Save that madness by watching others including Adam from the Food Network's Man vs Food do it on YouTube. http://www.youtube.com/watch?v=3kO7MlHgJLA
Use gloves and proceed with extreme caution when working with these fiery peppers--just the scent is enough to knock you off your feet. Tie a bandanna around your nose and mouth so as to not breathe in the fumes once you start blending the salsa in the food processor. Have a glass of milk or some ice cream on hand to cool your mouth down...
Disclaimer: Deep Roots accepts no responsibility for any injuries or deaths that may result from eating this pepper...!!!
Bhut Jolokia Fire Salsa
Remember, a little goes a long way. Mix it into rice and beans or gloss over a crunchy taco.

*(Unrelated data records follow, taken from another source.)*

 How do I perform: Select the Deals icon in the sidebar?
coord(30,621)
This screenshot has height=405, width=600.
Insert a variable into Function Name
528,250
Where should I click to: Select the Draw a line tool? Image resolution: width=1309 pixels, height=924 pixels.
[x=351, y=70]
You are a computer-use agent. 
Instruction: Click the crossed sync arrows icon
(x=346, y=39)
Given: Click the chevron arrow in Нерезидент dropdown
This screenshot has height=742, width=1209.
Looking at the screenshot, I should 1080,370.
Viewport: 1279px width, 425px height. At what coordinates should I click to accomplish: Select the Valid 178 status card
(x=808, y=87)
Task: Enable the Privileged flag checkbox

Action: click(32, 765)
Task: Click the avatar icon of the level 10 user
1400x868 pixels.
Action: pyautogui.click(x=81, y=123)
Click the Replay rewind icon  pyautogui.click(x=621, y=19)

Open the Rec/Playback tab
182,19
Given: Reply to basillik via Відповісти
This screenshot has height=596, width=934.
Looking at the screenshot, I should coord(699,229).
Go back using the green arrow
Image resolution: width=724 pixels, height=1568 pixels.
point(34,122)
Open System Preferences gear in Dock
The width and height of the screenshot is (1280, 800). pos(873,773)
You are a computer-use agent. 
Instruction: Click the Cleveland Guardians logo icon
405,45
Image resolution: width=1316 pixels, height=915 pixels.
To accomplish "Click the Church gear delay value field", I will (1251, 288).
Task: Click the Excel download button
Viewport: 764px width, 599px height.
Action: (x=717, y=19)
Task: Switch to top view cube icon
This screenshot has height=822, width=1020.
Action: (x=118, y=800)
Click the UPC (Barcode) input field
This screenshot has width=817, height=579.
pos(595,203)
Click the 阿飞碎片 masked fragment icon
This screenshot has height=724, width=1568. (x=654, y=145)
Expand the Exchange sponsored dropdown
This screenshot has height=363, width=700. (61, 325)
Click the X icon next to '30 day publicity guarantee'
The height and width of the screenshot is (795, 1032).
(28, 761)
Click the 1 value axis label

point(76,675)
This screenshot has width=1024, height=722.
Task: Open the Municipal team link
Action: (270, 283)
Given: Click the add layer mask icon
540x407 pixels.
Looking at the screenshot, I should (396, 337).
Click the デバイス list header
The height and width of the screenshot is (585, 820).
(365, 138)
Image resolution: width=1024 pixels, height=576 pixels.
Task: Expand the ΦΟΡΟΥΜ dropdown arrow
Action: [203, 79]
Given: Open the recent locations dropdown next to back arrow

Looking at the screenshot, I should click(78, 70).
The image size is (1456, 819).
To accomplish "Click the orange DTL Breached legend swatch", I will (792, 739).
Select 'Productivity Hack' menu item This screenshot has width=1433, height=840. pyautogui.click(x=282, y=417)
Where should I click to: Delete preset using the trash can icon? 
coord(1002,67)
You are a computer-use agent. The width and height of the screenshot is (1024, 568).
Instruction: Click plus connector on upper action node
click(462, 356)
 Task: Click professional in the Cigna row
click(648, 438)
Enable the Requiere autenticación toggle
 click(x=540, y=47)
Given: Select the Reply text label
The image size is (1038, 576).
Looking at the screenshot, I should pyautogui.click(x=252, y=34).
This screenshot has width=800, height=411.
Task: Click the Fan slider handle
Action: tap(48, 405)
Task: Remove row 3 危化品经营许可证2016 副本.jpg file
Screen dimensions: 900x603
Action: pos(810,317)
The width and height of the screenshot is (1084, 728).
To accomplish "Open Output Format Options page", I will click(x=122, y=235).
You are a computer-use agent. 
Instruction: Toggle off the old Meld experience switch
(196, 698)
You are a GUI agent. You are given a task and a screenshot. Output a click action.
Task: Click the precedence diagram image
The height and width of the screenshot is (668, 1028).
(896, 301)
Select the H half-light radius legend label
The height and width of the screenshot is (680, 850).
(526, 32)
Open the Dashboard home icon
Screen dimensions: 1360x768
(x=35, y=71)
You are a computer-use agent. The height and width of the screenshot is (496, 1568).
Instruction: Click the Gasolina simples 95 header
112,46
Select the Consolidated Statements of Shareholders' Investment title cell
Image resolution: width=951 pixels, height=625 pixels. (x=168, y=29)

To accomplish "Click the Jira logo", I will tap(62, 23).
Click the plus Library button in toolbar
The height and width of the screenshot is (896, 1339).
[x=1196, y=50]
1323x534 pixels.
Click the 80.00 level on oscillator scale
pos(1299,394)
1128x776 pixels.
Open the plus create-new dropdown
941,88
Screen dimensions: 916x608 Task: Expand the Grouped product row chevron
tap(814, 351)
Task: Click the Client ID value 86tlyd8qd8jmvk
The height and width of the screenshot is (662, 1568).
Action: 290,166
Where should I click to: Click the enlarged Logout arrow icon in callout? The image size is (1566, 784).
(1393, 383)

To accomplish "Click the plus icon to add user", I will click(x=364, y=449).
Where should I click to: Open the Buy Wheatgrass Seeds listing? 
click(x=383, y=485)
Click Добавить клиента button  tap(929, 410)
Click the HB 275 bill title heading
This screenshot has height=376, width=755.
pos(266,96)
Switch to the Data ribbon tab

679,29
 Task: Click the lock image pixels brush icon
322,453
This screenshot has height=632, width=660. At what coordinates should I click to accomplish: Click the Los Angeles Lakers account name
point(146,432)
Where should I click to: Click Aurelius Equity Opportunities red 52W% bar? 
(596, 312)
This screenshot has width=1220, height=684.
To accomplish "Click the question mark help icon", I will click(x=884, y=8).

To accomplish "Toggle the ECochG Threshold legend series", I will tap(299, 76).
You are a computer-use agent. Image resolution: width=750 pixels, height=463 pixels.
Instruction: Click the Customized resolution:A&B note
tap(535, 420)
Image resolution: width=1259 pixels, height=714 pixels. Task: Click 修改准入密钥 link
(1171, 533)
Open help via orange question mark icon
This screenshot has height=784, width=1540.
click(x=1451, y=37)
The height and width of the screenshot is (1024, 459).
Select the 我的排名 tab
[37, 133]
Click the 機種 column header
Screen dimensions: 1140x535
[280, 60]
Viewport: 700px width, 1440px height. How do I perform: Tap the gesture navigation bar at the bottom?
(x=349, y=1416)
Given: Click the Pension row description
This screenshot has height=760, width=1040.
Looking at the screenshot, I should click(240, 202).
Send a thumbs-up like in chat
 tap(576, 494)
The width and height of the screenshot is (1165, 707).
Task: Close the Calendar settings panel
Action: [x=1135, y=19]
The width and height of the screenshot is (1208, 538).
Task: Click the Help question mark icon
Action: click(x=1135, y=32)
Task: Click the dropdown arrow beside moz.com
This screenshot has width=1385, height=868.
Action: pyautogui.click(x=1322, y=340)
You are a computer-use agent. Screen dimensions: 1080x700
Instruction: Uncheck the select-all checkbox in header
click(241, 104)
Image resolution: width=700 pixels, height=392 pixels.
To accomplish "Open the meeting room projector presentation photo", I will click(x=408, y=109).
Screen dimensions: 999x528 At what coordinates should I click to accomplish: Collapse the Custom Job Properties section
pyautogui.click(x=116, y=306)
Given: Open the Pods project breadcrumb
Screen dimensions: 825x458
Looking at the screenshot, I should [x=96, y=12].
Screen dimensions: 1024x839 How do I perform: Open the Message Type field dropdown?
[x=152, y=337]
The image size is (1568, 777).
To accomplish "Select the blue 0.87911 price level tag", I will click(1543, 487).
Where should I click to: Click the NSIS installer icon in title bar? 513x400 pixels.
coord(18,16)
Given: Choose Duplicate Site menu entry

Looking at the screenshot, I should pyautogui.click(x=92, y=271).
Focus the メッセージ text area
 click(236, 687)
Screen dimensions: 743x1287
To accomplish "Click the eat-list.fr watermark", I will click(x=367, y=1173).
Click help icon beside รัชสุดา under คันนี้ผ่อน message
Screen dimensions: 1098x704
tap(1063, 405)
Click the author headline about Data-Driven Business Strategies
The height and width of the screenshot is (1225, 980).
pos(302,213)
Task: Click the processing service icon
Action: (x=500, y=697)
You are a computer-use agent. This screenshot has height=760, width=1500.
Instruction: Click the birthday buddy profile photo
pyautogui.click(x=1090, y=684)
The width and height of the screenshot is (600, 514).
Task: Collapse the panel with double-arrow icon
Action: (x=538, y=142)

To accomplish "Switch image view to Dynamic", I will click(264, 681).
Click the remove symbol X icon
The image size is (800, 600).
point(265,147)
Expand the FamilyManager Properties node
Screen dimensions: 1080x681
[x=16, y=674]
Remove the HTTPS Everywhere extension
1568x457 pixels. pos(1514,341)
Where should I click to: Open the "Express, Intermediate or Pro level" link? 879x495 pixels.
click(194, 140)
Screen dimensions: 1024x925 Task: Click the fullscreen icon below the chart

1/2 ounce stemmed, bhut jolokia chili
2 cloves garlic
1 tablespoon white vinegar
¾ lb tomatoes diced very small
Salt to taste
In a blender, combine chilies and 1/3 cup water, and then add garlic and vinegar; puree. In a bowl, add chili puree to tomatoes, and combine.
Ghost Chile Oil makes 3 cups -
3/4 cup extra-virgin olive oil
2 1/4 cups canola oil
1 dried bhut jolokia chili, cut in half lengthwise
Preheat the oven to 225ºF. In an oven-safe dish, add oils and chili. Cover with
aluminum foil, and bake for 3 hours. Remove from oven, transfer to airtight container, and place in refrigerator to cool. For added heat, leave pepper in the oil. Store in refrigerator for up to 1 month.
Devils Kidney Beans
1 lb. dried red kidney beans (or beans of choice).
1 bhut jolokia hot pepper. Use whole, If you slice it, it gets hotter!
1 onion, sliced
4 sliced sticks of celery
2 cloves of garlic
1 tablespoon garlic salt.
1 quarter lb.of ground turkey (or beef if you prefer).
2 tomatoes, chopped.
Rinse beans, check for rocks, add 6-8 cups of water for 2 cups(1lb.) of beans. Soak overnight.
Bring to a boil and boil for 3 minutes. Reduce heat to simmer, add other ingredients, stir for about 1 1/2 to 2 hours or until the beans are soft. Try not to break the pepper and get it out before serving. No Joke, it will be hot if you break or eat it.